Day three is Thanksgiving, and, if you're anything at all as ambitious as Hana and I, you'll be making sourdough, yeasted biscuits, mashed sweet potatoes, and seven layer dip along with the tamales you have yet to wrap and steam.

Set two quarts of water to boil in a large stock pot. Soak the corn husks in the heating water for approximately ten minutes, remove and set aside. Dump all but an inch of water from the pot, place a steamer (if you have one) in it, return to a boil and cover.

The Game Plan:

Forcibly enlist at least four friends to help finish the tamales.

Only three friends.

While you are shredding and saucing the pork with your cooking liquid reduction, helpers numbers one through three should spread a thin layer of masa on the softened corn husks, which will probably be spread on every surface in your house.
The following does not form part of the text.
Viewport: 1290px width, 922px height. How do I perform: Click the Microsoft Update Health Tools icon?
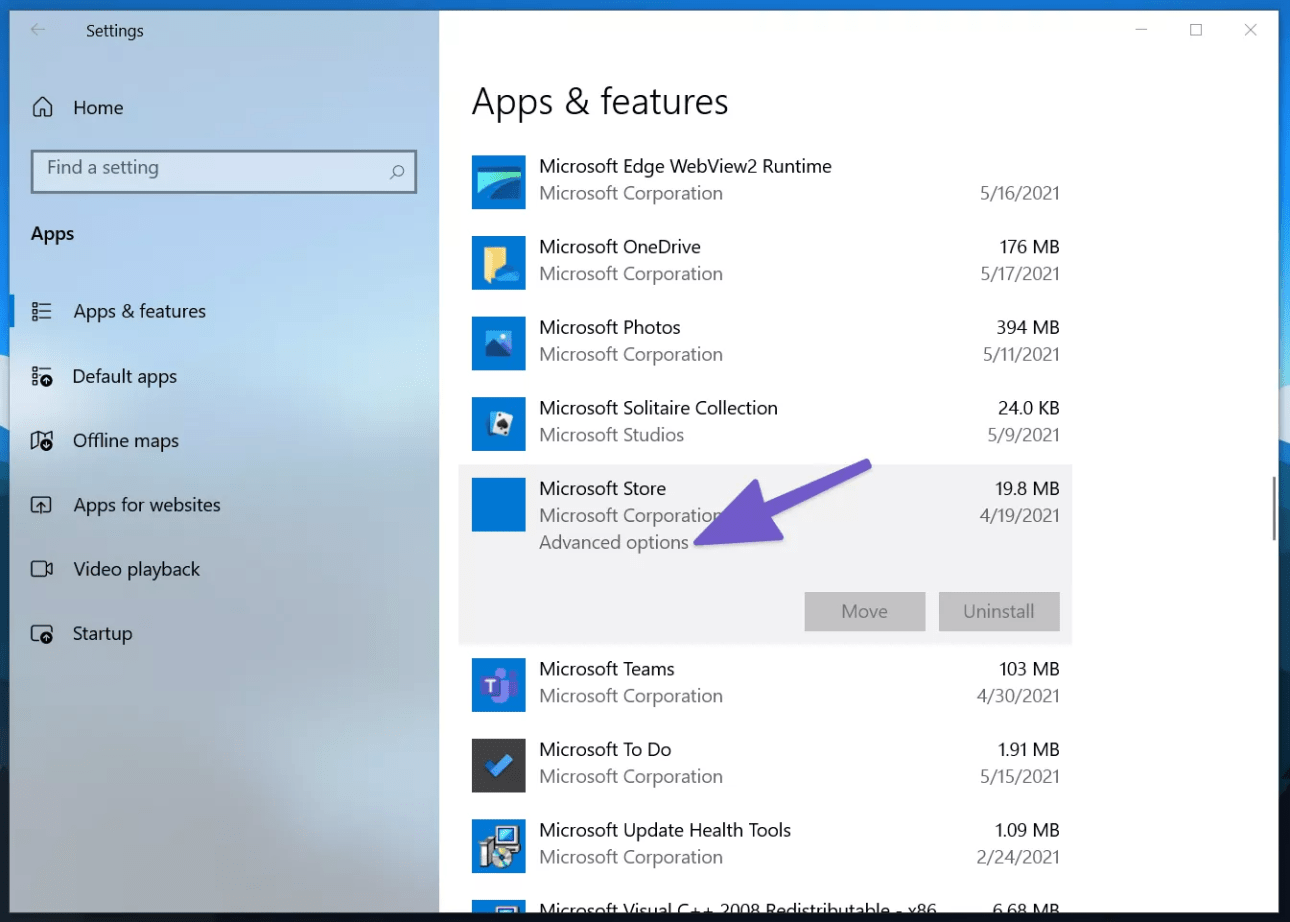coord(498,846)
Helper number four, meanwhile, will take your pork and place a conservative amount in the middle of each tamale.

At this point, the corn husks should all contain a thin layer of masa in their center, with no masa touching the edges of the corn husks, as well as a thin line of pork running down the middle of the masa.

Having completed your job, you will begin to roll the tamales : roll lengthwise, then fold the ends over and tie them tamales with torn strands of corn husk.

Finally, get all those helpers to start rolling, and throw those babies into the steamer! It should take about half an hour to cook. Maybe more. I don't know. All I know is, them babies are good!

The Final Product:

Enjoy!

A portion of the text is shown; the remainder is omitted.